• TASK BRIEF
Should pictures appear among the records, leave them out, and copy exactly only the lines from the first through the one with "Task: Select the", inclusive.
· · · · · · ·
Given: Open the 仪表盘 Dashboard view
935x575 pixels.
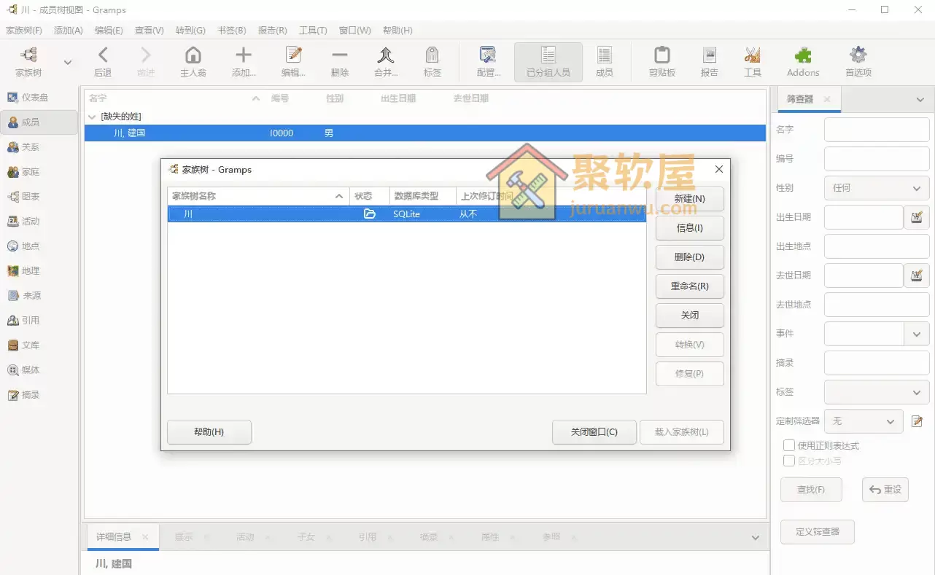Looking at the screenshot, I should [40, 97].
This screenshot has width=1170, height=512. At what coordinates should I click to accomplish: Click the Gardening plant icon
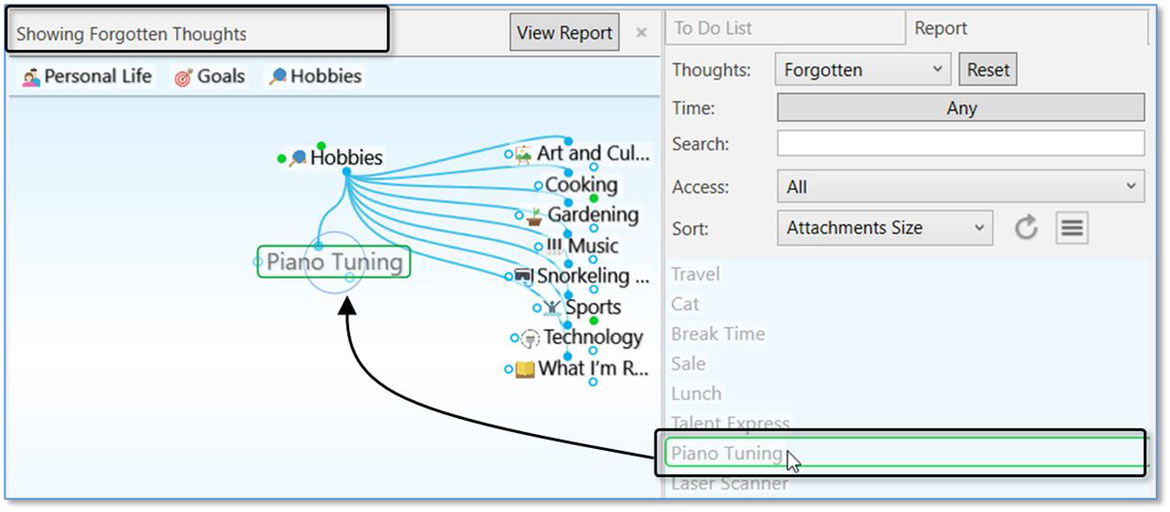[534, 216]
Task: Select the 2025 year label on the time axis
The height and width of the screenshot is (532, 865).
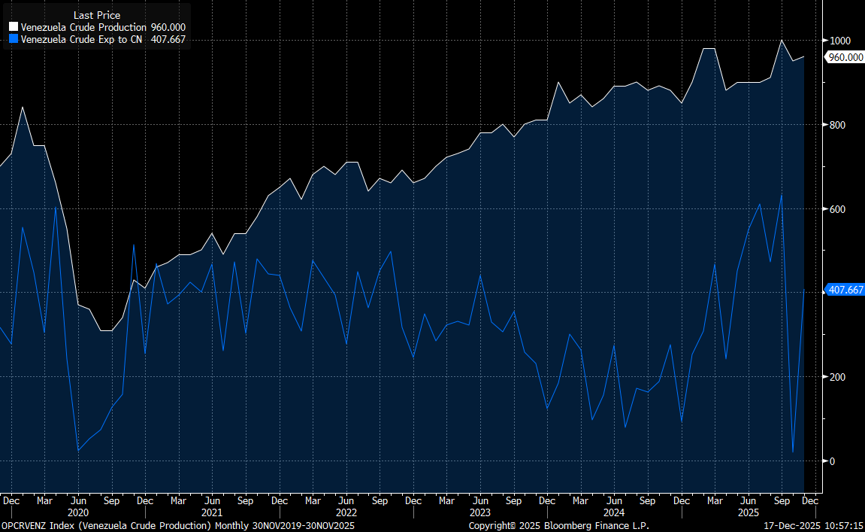Action: [x=748, y=513]
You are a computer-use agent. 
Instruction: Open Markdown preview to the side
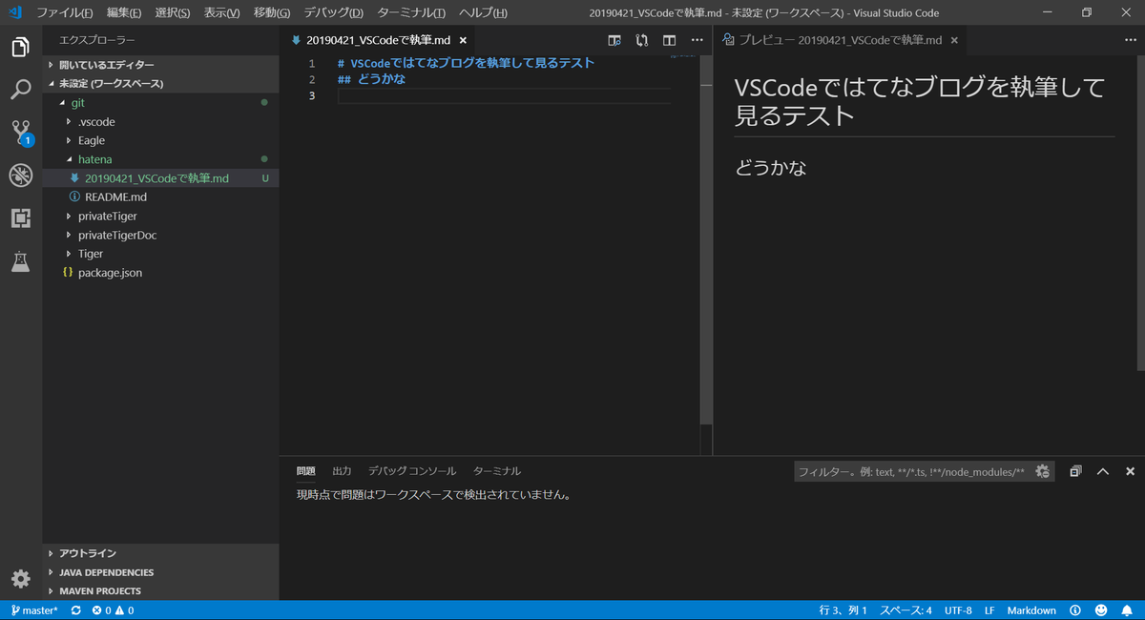614,40
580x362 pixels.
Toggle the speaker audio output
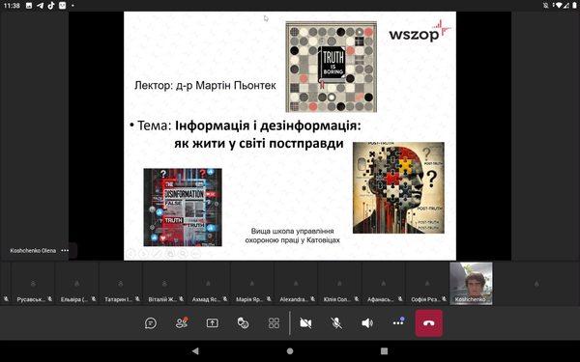point(367,323)
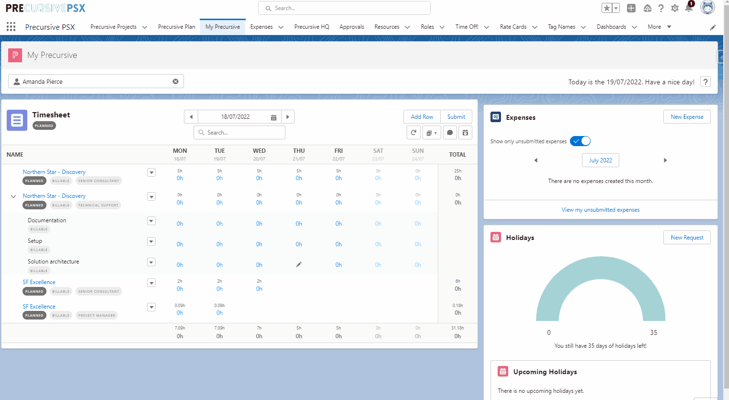
Task: Open the Approvals tab
Action: 352,27
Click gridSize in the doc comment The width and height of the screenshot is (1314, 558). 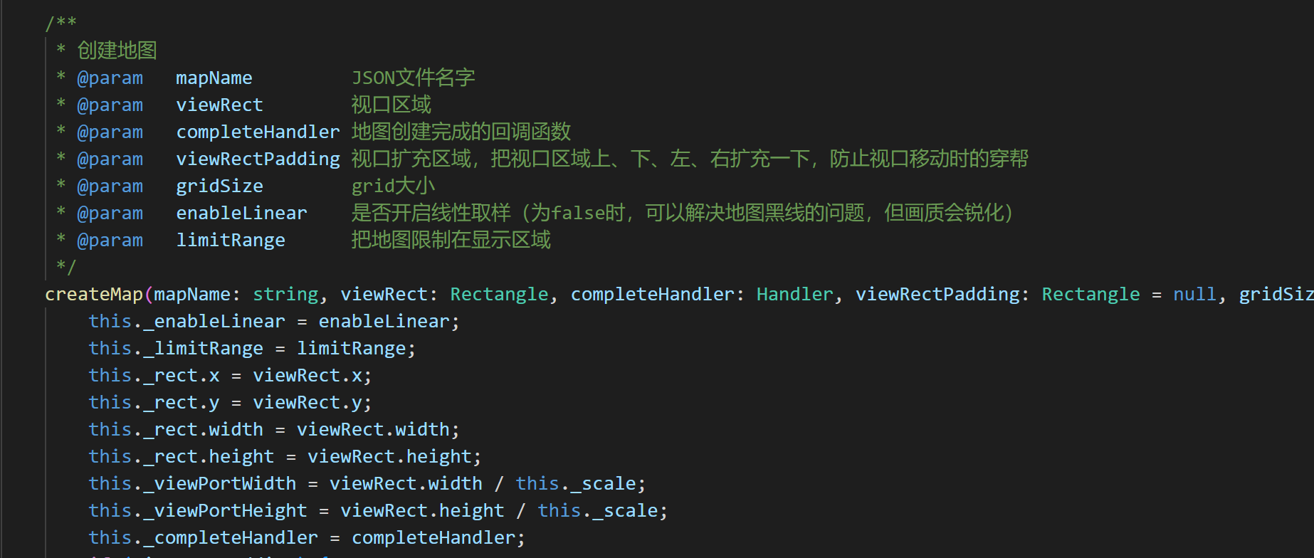point(219,186)
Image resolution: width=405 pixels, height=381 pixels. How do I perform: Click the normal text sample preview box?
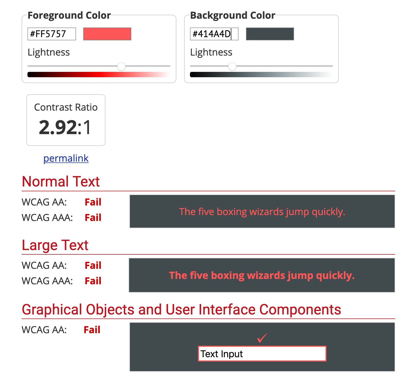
· · · · · · ·
• ANSWER TO THIS TASK
Given: Open the 仪表盘 Dashboard view
935x575 pixels.
Looking at the screenshot, I should [40, 97].
This screenshot has width=1170, height=512. At what coordinates should I click to accomplish: Click the Gardening plant icon
[534, 216]
Task: Select the 2025 year label on the time axis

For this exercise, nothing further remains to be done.